Toutes les émissions de cette série dont j’ai parlé hier m’ont intéressé, mais celle qui a ma préférence est celle que Christophe André a intitulé « Rien que ».
Parce que je crois qu’il y a dans cette toute petite expression : « Rien que » un enseignement de vie fondamental.
C’est particulièrement vrai dans l’échange, l’échange à deux…rien que …davantage que disponible, être présent, présent à l’autre. C’est une discipline que je tente toujours de m’appliquer.
Parfois, je m’y efforce aussi quand je marche dans la rue, regarder les gens que je croise, la nature ou la ville, le ciel et les nuages, être présent dans l’instant. Non pas penser à ce qui va se passer dans une heure, dans une semaine, dans un mois etc., vivre le moment entièrement… rien que.
Quand j’écoute la musique que j’aime, je suis particulièrement attentif, sans toujours y arriver il est vrai, à simplement écouter, embrasser intégralement le son, reconnaître les instruments, les thèmes, les détails. Ne pas laisser les pensées s’échapper vers d’autres pensées et préoccupations. Elles viendront bien assez tôt, rien que me nourrir de la musique.
Christophe André cite Montaigne :
« Quand je danse, je danse; quand je dors, je dors ; et quand je me promène solitairement en un beau verger, si mes pensées se sont entretenues des occurrences étrangères quelque partie du temps, quelque autre partie je les ramène à la promenade, au verger, à la douceur de cette solitude et à moi. »
Il commence le chapitre consacré à « Rien que » de la manière suivante :
« Il y a une imposture contemporaine qui m’agace, c’est celle du cerveau multitâche. Certains vendeurs d’écrans voudraient nous faire croire que dans notre nouvel environnement très sollicitant (écrans et téléphones, multiconnexion et musique à flots), notre cerveau aurait évolué et serait capable de faire plusieurs choses en même temps : travailler ou lire en écoutant la radio, téléphoner en conduisant, etc.

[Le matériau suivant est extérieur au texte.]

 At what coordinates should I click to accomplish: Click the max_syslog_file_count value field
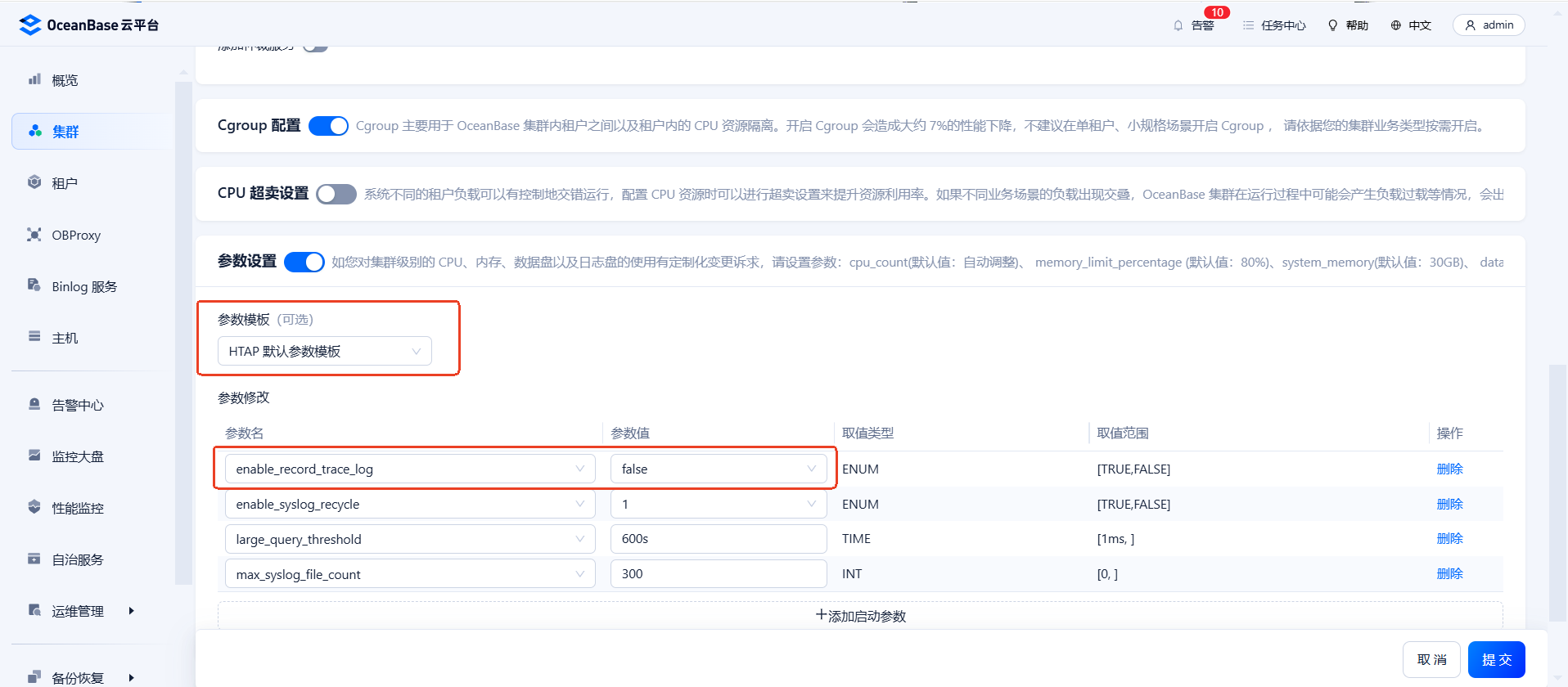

Cela arrivera peut-être un jour, dans quelques dizaines de milliers d’années. En attendant, ça ne fonctionne pas : chaque fois que nous faisons deux choses en même temps, d’une part, nous les faisons moins bien et d’autre part, cela nous fatigue et nous stresse. L’équation est simple : multitâche = risque d’erreur + risque de stress.
C’est sans doute pour cela que de tout temps, les sages, comme Montaigne, comme les maîtres orientaux, ont encouragé la pratique régulière du « rien que » : rien que manger, rien que marcher, rien que lire, rien que conduire…
Malgré les apparences, le « rien que » est difficile : nous avons souvent la tentation de faire plusieurs choses en même temps : manger en lisant, parcourir ses mails en téléphonant ou de faire quelque chose en pensant à autre chose :prendre sa douche en pensant à sa journée de travail, être à table en famille en songeant à ses soucis. Ainsi, on fait tout en pleine absence et non en pleine conscience. On se fatigue, on commet des erreurs, des oublis…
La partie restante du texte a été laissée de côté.